El Gobierno dispuso un aumento del 2,7% para el biodiésel y del 1,7% para el etanol, que se mezclan con combustibles fósiles, lo que podría impactar en el precio final que pagan los consumidores.
El Gobierno dispuso un aumento del 2,7% para el biodiésel y del 1,7% para el etanol, que se mezclan con combustibles fósiles, lo que podría impactar en el precio final que pagan los consumidores.

Por
Post Energético
La Secretaría de Energía ajustó los precios de los biocombustibles que se incorporan a los combustibles de origen fósil, en un rango de 1,7% a 2,7%. El aumento llega en un contexto de caída del barril de crudo por expectativas de un acuerdo en el conflicto de Medio Oriente, lo que podría aliviar a los refinadores locales.
Mediante la resolución 123/2026, con la firma de María Tettamanti, se estableció una suba del 2,7% por tonelada de biodiésel, que pasa de $1.808.425 a $1.858.424. El corte obligatorio que deben realizar las refinerías es del 7,5% del combustible producido. Si bien hay reclamos sectoriales para elevar ese porcentaje, el Gobierno se muestra reticente a hacerlo.
En el caso de las naftas, la resolución 124/2026 aumentó 1,7% el precio del etanol, tanto el elaborado a base de caña de azúcar como el de maíz, que pasan a costar por litro $1.023,15 y $937,75, respectivamente. Para mitigar la suba del precio de los combustibles tras el ataque de Israel y EE. UU. a Irán, en abril el Gobierno autorizó un corte de hasta 15%, lo que implicó un aumento de 3 puntos porcentuales. A diferencia del biodiésel, en el caso del etanol los cupos muchas veces no se cumplen.

La suba en el precio de los biocombustibles es celebrada por los productores, con fuerte presencia en Córdoba y Santa Fe, muchas de cuyas plantas operan con capacidad ociosa. Sin embargo, la medida añade un factor de tensión en los surtidores en un momento en que parecen apaciguarse los efectos del conflicto internacional. Desde YPF ya anticiparon que no piensan bajar el precio de los combustibles, aunque continúe la caída del crudo; el ajuste del biocombustible representa, además, un motivador para mantener los actuales valores.
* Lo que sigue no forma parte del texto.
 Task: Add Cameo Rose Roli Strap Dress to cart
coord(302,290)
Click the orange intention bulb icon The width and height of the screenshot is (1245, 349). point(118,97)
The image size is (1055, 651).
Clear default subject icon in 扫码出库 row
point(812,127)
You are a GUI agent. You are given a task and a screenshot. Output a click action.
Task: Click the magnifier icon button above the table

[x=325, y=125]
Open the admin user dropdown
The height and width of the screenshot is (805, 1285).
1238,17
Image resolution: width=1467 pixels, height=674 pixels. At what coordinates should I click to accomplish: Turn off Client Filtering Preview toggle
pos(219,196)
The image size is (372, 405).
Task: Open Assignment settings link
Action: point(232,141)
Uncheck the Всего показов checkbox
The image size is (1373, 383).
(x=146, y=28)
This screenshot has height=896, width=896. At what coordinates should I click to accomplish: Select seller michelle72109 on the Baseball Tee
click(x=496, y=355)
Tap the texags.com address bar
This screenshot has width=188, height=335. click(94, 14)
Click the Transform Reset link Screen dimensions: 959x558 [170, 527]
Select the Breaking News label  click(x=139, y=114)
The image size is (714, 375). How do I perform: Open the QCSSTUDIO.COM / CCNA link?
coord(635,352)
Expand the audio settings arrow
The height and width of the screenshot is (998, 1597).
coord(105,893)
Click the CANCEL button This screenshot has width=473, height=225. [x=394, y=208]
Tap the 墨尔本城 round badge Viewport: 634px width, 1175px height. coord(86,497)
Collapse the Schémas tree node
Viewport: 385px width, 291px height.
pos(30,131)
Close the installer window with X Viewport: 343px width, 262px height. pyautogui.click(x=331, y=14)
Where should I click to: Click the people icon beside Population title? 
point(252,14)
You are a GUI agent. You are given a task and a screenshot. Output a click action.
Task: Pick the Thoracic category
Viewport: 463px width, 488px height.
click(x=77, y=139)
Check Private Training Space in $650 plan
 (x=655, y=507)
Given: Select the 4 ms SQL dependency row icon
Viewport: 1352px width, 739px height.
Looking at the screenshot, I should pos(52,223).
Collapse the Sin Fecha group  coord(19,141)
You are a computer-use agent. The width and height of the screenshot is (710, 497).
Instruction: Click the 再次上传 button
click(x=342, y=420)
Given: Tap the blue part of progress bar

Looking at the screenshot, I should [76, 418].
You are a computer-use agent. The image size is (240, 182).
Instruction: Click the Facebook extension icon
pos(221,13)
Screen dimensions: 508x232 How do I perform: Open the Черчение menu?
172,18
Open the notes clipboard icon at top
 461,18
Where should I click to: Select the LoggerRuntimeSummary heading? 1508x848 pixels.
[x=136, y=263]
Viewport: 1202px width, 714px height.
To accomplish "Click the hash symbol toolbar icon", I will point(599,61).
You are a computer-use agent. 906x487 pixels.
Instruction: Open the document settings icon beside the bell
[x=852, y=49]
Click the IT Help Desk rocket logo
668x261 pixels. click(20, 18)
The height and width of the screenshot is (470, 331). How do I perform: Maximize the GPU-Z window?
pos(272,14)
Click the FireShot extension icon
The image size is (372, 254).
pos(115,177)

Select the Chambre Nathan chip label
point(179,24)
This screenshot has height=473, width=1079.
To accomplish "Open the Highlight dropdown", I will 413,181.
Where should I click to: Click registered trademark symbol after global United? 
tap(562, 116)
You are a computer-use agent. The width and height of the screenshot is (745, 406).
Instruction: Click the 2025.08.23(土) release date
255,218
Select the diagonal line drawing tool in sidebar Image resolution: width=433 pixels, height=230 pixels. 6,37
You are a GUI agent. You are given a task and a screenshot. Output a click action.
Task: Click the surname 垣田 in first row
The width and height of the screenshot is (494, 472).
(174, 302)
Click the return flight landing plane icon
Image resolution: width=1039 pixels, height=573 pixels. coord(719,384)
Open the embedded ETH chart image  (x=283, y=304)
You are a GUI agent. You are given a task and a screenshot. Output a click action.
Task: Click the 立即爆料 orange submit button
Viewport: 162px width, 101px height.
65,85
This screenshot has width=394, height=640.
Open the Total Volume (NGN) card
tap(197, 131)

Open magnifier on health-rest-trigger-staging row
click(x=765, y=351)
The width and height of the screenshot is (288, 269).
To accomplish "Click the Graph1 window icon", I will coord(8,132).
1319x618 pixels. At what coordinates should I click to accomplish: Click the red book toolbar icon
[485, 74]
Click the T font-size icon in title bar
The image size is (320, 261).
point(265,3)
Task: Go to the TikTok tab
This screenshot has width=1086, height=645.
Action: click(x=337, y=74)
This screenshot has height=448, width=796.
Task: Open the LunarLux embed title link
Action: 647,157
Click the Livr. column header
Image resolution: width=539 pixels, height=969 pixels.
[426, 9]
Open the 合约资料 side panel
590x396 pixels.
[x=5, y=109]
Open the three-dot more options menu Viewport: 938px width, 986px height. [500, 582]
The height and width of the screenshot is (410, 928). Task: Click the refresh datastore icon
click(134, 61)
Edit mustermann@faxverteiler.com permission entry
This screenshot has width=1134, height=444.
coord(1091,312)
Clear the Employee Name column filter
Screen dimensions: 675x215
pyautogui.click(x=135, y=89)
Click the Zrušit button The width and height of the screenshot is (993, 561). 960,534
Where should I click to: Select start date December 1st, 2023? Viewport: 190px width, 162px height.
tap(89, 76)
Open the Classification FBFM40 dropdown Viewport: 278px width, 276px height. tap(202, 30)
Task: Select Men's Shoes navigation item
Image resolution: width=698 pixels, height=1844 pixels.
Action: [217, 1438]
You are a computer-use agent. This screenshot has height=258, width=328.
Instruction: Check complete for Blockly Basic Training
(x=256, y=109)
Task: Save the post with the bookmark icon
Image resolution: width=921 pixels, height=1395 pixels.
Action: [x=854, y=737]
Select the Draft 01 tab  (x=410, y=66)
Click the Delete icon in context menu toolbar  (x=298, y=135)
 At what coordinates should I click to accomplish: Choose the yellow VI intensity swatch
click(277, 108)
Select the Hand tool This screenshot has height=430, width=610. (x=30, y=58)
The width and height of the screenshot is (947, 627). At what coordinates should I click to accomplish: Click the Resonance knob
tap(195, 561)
El Gobierno postergó temporalmente los incrementos en los impuestos a la nafta y al gasoil que originalmente debían aplicarse en junio de 2026. Según el decreto 405/2026, la prórroga busca fomentar la estabilidad económica y un sendero fiscal sostenible al retrasar el impacto de la inflación en los precios de los energéticos. Las actualizaciones pendientes, derivadas de variaciones de precios de años anteriores, entrarán en vigencia recién a partir del 1 de julio de 2026. De esta manera, el gobierno utiliza facultades constitucionales para ajustar el calendario de recaudación de los gravámenes sobre combustibles líquidos y dióxido de carbono.